Does anything exist? When I do ray.runtime_context().get_assigned_resources() it just tells me HOW MUCH of each resource I have been assigned (but not THE IDENTITY of the resource). What I need is something like ray.runtime_context().get_accelerator_ids(), which returns properly the ID of the GPU if you are using GPU, but it does not work for custom resources, only GPUs!

Am I missing some function that will tell me the ID of the currently executing worker (on the node), or the ID of the resource “chunk” (portion) that has been assigned to me? For example, if it was CPUs, and the node has 40 CPUs, and I am a task using 2 CPUs, I would want to know that I am currently on CPU #4 and CPU#18. CPUs are a bad example, but you get the idea. It does not even matter if those map on to any physical thing (they would just be logical/abstract resources, i.e. I may not actually be executing on those CPUs on the actual processor, similar to how when I get a 20GB chunk of memory as a resource, and I am the 5th 20GB chunk, it does not mean that I am on the RAM from 100-120GB addresses).

You can declare your custom resource as a unit instance resource (GPU is a unit instance resource, so you can get ID of the GPU resource assigned to your task). You can do so by setting env var RAY_custom_unit_instance_resources=my_gpu_like_resource before starting Ray.
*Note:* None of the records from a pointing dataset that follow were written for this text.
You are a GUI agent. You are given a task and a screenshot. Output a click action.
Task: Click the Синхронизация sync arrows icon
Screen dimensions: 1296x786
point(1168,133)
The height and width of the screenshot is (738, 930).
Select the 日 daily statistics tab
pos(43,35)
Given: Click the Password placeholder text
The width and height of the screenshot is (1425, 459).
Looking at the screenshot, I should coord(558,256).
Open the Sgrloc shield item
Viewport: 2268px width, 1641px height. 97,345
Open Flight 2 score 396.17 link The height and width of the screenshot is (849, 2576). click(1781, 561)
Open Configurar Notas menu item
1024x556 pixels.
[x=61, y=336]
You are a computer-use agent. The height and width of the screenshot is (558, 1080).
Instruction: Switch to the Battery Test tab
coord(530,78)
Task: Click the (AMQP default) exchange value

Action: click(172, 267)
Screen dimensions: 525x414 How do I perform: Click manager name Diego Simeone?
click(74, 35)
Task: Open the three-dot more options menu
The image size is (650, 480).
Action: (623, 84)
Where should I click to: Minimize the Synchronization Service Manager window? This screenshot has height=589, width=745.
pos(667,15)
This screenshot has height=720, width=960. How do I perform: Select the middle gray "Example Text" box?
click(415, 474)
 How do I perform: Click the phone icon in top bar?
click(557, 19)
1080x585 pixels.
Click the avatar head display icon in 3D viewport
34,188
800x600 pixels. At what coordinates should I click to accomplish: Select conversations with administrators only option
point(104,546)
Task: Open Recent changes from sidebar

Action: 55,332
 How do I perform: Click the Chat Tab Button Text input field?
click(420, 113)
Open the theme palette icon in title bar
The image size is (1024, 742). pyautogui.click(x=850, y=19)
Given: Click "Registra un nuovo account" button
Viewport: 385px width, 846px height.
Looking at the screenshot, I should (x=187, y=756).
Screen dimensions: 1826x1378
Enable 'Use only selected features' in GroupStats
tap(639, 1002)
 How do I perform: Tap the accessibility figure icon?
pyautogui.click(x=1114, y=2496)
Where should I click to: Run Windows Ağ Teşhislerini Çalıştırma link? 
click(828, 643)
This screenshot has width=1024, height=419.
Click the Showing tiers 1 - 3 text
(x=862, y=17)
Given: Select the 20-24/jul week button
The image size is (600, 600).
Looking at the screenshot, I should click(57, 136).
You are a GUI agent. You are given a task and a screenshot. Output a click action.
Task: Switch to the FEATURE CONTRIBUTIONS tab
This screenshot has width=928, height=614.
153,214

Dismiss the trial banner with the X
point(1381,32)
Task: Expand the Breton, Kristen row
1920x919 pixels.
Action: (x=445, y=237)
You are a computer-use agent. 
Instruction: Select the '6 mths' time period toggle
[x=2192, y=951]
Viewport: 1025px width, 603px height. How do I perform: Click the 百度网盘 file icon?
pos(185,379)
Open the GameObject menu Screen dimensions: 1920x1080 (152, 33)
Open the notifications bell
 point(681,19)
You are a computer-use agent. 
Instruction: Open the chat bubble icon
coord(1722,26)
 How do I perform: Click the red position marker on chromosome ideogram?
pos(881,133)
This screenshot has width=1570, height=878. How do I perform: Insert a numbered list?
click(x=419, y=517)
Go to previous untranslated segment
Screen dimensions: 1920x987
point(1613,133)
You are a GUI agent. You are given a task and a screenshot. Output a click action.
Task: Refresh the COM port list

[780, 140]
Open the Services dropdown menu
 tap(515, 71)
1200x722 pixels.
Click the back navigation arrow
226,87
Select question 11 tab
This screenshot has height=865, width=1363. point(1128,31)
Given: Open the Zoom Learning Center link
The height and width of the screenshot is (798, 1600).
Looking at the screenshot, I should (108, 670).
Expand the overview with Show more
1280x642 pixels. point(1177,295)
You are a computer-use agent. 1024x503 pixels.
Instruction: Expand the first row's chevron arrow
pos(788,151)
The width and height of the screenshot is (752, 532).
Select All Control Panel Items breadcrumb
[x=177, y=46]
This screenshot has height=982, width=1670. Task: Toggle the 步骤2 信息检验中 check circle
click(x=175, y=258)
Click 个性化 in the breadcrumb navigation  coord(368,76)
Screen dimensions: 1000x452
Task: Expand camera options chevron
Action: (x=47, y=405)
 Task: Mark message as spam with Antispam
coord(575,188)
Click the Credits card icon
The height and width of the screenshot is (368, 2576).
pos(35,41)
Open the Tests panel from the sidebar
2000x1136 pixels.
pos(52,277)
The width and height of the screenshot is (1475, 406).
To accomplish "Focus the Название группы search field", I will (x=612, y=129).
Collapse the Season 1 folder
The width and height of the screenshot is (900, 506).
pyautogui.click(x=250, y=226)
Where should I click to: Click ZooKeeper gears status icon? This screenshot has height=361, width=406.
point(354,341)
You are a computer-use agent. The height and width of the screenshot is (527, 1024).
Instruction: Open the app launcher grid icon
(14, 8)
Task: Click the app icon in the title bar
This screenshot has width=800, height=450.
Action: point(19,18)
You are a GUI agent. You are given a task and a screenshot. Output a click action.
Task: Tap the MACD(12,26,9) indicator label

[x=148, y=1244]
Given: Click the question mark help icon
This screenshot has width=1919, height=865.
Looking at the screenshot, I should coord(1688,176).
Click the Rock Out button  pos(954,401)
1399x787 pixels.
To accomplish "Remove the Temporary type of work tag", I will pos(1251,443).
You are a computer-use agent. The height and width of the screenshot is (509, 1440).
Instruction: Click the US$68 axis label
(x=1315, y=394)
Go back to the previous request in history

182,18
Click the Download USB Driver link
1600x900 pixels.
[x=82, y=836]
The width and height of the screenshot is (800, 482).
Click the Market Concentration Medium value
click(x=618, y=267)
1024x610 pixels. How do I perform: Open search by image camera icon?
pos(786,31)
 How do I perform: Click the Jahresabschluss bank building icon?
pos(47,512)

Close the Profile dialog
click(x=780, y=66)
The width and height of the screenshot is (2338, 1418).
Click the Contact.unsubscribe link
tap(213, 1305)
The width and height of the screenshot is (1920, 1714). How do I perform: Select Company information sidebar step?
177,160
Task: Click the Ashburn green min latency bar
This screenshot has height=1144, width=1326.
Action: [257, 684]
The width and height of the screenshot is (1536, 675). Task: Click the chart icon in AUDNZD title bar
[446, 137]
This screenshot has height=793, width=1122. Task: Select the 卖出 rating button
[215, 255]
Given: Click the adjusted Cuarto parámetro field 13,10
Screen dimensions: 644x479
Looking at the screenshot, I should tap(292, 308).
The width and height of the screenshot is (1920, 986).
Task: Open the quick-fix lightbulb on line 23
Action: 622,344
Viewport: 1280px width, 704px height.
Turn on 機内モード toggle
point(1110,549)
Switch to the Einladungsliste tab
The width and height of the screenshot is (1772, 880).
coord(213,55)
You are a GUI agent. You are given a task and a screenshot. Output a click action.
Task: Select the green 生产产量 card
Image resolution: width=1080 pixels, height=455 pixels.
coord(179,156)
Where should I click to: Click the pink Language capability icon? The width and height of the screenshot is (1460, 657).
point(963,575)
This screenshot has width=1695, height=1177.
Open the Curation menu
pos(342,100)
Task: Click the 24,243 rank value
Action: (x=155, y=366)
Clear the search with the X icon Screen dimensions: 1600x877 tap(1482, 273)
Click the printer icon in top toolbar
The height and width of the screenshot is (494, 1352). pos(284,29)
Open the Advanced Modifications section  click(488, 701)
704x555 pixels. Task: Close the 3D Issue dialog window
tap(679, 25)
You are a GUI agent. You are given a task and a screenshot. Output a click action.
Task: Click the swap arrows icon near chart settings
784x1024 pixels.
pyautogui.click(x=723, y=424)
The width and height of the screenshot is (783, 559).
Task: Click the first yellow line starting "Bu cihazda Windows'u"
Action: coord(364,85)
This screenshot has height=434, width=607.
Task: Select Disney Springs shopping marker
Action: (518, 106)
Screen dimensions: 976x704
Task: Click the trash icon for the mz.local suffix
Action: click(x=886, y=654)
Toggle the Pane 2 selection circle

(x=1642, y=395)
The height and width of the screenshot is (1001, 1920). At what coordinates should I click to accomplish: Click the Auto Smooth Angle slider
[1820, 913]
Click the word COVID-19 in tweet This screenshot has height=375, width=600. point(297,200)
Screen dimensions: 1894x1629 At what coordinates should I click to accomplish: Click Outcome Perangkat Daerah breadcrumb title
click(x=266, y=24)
After that you can then get the ID of your custom resource using get_runtime_context().worker.core_worker.resource_ids()["my_gpu_like_resource"].

These are some private APIs you need to use to achieve this. Ideally we should support it better with public APIs, can you file a GH feature request for it and reference this question?

Oh wow, thank you jjyao. That is exactly what I need I think. So there is no public API for this?

I will test if it works, then file a GH feature request. It seems like an “obvious” thing (and indeed allows people to define their own GPU resources etc., when you have heterogenous GPUs on the system for example).

1 Like

I’m working on testing this and making a feature request. One related question: is it possible to specify DISJUNCTIONS of resources (i.e. X or Y or Z)?

I.e. if I have custom resources
gpu16 and gpu12 (GPUs with 16GB mem or 12GB mem), let’s say I know a task requires 8GB memory, then I can specify that each job requires [gpu12: 1 OR gpu16: 0.5].

Thank you for your help jjyao.

For posterity, I have created a github repo which creates ray clusters with appropriately defined custom resources per my needs (for heterogenous clusters, i.e. clusters with different types of GPUs with different amounts of memory each, even on the same node).

This at least lets people use current ray implementation to get around the limitations, I will also submit a feature request so that it is not necessary to hack custom resources and use the hidden/internal/private structures to get worker/task indices of assigned resource portions.

This is awesome and thank you here; can you link the GH feature request. I’ll make sure we work this into our plans at Anyscale eng.

@flyingfalling Unfortunately this is not possible but we are considering something like [Core][REP] GPU Memory awareness scheduling by jonathan-anyscale · Pull Request #47 · ray-project/enhancements · GitHub that should address your need.